>It's interesting: I have commented rather generously in the past on your
>poems, including when you have posted them. I have always taken those as
>poems even though they are, in their phenomenal form, posts. But you,
>apparently, don't even *recognize* my poems when I post them. What is a poem
>to you? Apparently not what I take poems to possibly be.
When is a poem not a poem? When it's phenomenally a post? I've thought
about this. Sending my poems to brit-poets - as though making a long-
distance phone call & saying "oh by the way here's a poem" & reciting it
willy-nilly to the unwilling listener. Is this too cheap?

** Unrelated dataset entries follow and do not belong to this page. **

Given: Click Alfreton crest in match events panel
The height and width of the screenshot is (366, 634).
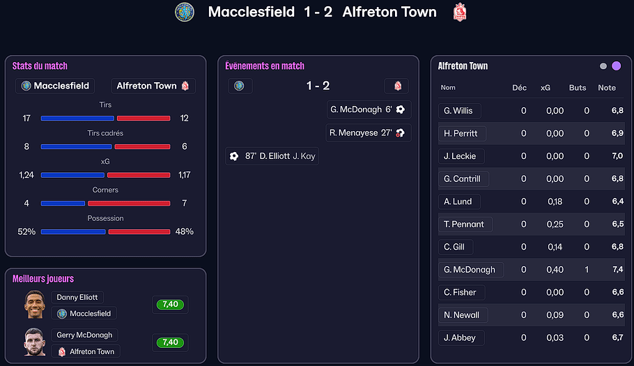Looking at the screenshot, I should [397, 86].
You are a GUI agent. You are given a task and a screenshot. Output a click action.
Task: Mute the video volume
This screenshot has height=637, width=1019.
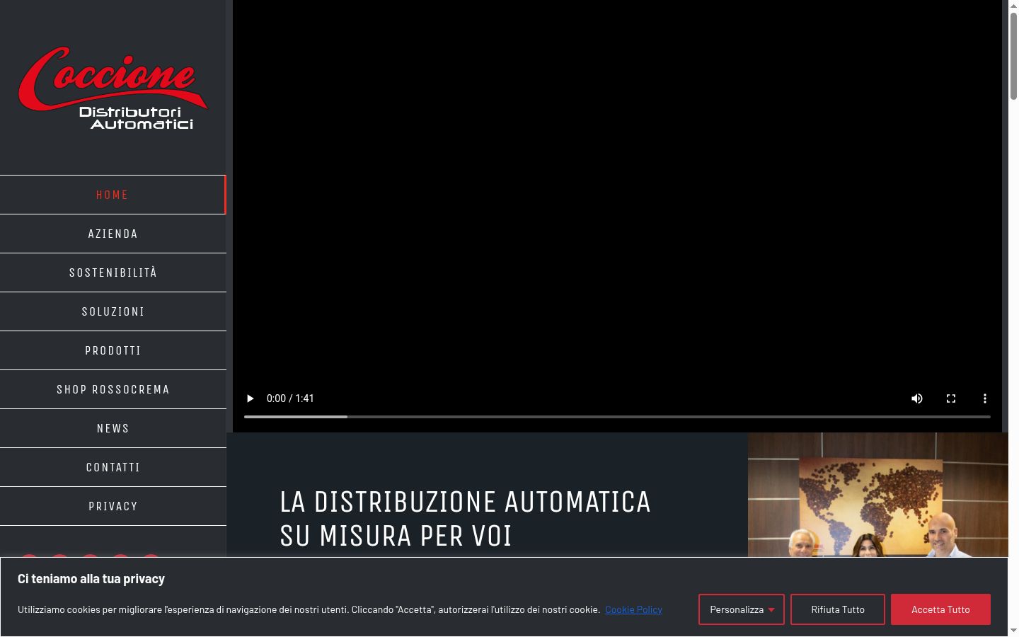(917, 398)
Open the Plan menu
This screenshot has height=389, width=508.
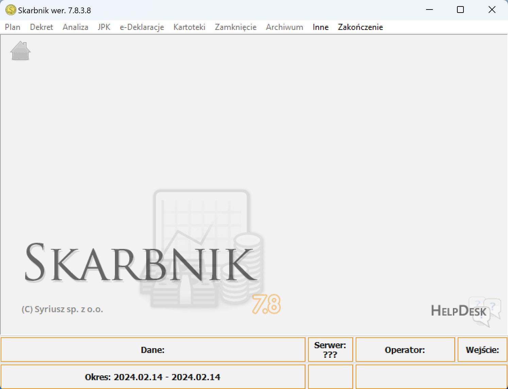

Prynne
would never sacrifice the white space around his poem to this sort of
pushy commerce. Offended fit though few.
O Kentbote, there is no such thing as a possible poem. It's either a
poem or not. YOU are a poem, effervescent, uncanny. Your epistles
are a commentary on yourself, the Poem - but only commentary, not the
poem itself. Your de-centered author, KinKent, comments incessantly,
ad gaudiam, ad nauseam, comments, comments, advances fraudulent claims
on behalf of a non-poem in order to deny/press forward the true poem: Yourself.
Bodkin, you hate the Poet who is yourself, you don't believe in him -
but you love him nevertheless, Johnson - you: not Kinbote, not Pessoa,
not even Johnson - you, Thomas Mann (you even look like Thomas Mann)
on your magic pile of tricks for weirdo convalescents (Opus 132).